J'ai pu constater sur les forêts japonaises (Yose-ue, littéralement : planté dessus), que la maturité et
la qualité se mesurait à l'unité du nébari : les très vieilles forêts ont un nébari commun, solidaire, qui
dégage une impression de force et de sérénité.
Pour obtenir cela, il faut du temps et des techniques appropriées.
Lors de la première plantation, il faut d'abord rapprocher, imbriquer le plus possible les racines des
différents arbres. Il faut ensuite, à chaque rempotage, comme on le voit sur ces deux photos, ôter de
5 à 10mm d'épaisseur de terre pour dégager les racines : celles-ci, au contact de l'air et du soleil,
vont "faire de l'écorce" et beaucoup grossir.

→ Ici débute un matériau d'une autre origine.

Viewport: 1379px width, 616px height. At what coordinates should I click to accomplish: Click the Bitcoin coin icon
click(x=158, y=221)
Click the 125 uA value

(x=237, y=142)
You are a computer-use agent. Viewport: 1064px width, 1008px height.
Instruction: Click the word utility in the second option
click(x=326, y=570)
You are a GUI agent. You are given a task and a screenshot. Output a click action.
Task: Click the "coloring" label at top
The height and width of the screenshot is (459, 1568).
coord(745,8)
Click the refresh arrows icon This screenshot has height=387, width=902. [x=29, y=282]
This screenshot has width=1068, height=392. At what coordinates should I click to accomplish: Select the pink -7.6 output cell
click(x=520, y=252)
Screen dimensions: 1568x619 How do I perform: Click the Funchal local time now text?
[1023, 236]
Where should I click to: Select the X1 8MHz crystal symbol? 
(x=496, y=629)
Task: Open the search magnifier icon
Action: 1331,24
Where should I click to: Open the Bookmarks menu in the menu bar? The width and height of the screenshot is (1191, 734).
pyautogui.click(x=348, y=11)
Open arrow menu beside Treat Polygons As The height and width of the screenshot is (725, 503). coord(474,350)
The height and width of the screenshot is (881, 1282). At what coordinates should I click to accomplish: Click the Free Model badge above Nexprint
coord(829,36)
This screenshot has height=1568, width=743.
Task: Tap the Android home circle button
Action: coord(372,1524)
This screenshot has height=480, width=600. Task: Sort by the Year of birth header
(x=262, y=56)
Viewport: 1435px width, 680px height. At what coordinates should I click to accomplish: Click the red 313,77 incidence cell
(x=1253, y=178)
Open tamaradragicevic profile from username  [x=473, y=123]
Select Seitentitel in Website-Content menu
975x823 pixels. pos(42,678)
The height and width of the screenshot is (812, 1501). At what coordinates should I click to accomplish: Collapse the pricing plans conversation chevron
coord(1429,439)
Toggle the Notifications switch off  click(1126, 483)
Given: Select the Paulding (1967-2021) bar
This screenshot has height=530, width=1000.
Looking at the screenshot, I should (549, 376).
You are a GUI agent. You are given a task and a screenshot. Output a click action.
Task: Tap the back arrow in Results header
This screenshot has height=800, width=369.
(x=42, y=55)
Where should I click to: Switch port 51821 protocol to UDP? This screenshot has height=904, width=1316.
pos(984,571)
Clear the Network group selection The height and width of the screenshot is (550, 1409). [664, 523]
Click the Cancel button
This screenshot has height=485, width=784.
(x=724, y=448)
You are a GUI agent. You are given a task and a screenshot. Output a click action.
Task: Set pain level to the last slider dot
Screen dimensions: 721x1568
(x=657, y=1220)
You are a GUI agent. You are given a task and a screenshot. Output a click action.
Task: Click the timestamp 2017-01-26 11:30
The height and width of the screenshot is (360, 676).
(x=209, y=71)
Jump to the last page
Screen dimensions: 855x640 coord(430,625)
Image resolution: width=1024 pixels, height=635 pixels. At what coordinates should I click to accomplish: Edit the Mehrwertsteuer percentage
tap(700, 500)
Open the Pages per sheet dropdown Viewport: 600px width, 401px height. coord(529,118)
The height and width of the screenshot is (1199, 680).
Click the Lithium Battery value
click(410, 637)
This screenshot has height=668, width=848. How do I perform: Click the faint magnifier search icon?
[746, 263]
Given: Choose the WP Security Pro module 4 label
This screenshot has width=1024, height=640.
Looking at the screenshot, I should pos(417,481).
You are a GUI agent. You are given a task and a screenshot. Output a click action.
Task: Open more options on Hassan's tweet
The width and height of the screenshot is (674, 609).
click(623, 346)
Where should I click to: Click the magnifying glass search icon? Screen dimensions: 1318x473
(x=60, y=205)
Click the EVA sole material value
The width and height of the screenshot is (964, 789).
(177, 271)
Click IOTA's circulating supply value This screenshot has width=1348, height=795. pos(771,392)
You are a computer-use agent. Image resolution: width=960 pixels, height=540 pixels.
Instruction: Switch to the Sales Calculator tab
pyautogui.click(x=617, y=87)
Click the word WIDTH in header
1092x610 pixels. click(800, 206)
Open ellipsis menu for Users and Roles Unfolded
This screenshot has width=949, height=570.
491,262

A chaque rempotage, il faut ensuite travailler avec
soin les racines :
- peigner les racines en étoile, en plantant un
crochet profondément dans la motte, puis en
tirant avec force vers l'extérieur : ce travail va
payer les années suivantes car on obtient ainsi
des racines bien ordonnées, sans croisement
- faire sur les racines de surface comme pour les
branches : tailler pour créer de la conicité, du
mouvement et de la compacité.
Dernière technique et pas la moindre : lors du rempotage, il faut surélever la motte par rapport à ce
qui se fait habituellement, en mettant une bonne couche de substrat dans le pot; il suffit alors de
poser la motte par dessus, enfin de complèter avec du substrat tout autour. Au départ, ce monticule
n'est pas très esthétique.
Les années suivantes, avec le lessivage de surface lors des arrosages, avec les rempotages successifs, on obtiendra un bloc compact de racines, bien visible.
Il va falloir de nombreuses années pour arriver à ce résultat. J'espère qu'alors cette forêt sera une
source d'inspiration pour les amateurs, comme les forêts de la Kokufu l'ont été pour moi.